There are only two things that can save you from taking losses on a trade, and only two things. Those are order flow and liquidity. That is it.
If you are stuck in a trade and you are down 50 pips lets say, and your stop is 100 pip away, the only thing that is going to save your trade is aggressive order flow that consumes the liquidity enough to move prices. There is nothing else that can save you. There is nothing else that can cause your trade to go into a profit. Other traders need to come to the same determination as to the direction of the financial instrument that you are trading and be willing to execute aggressive orders into the marketplace. If both you and a large trader believe that a currency pair will go in the same direction, that doesn’t matter. What matters is if they are willing to execute orders into the marketplace. Now you may ask, what if that big trader you talked to already has a big position in the market in the same direction as your trade. Well that doesn’t cut it either, especially if that big trader is already fully invested and cannot generate any more order flow. That big trader still requires additional order flow to come into the market, a lot more in order for their positions to be profitable. Now it would be interesting to know their reasoning “why” they think the market will move.

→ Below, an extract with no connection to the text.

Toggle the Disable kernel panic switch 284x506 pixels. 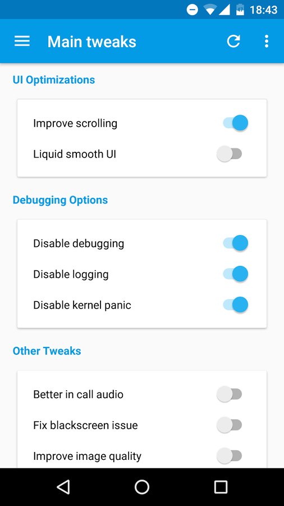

Of course there is a whole list of things that can generate order flow and liquidity that you should keep track of.
But notice that I did not say that a MACD, stochastic, chart pattern, astrological pattern, moving average, momentum divergence is going to save your trade. They can’t save your trades because they don’t work. They don’t generate order flow because they can’t. They can’t generate order flow because billions of dollars are not transacted because of a MACD divergence. That is just the hard truth. They do not generate sufficient order flow to move price. They cannot explain “why” price is moving. I suppose at somepoint in the future it could possibly generate order flow, but I won’t be waiting around for that day as you will be waiting a long time. Instead focus on what has been known to generate order flow today and in the past going back decades. Those order flow generators exist for sure.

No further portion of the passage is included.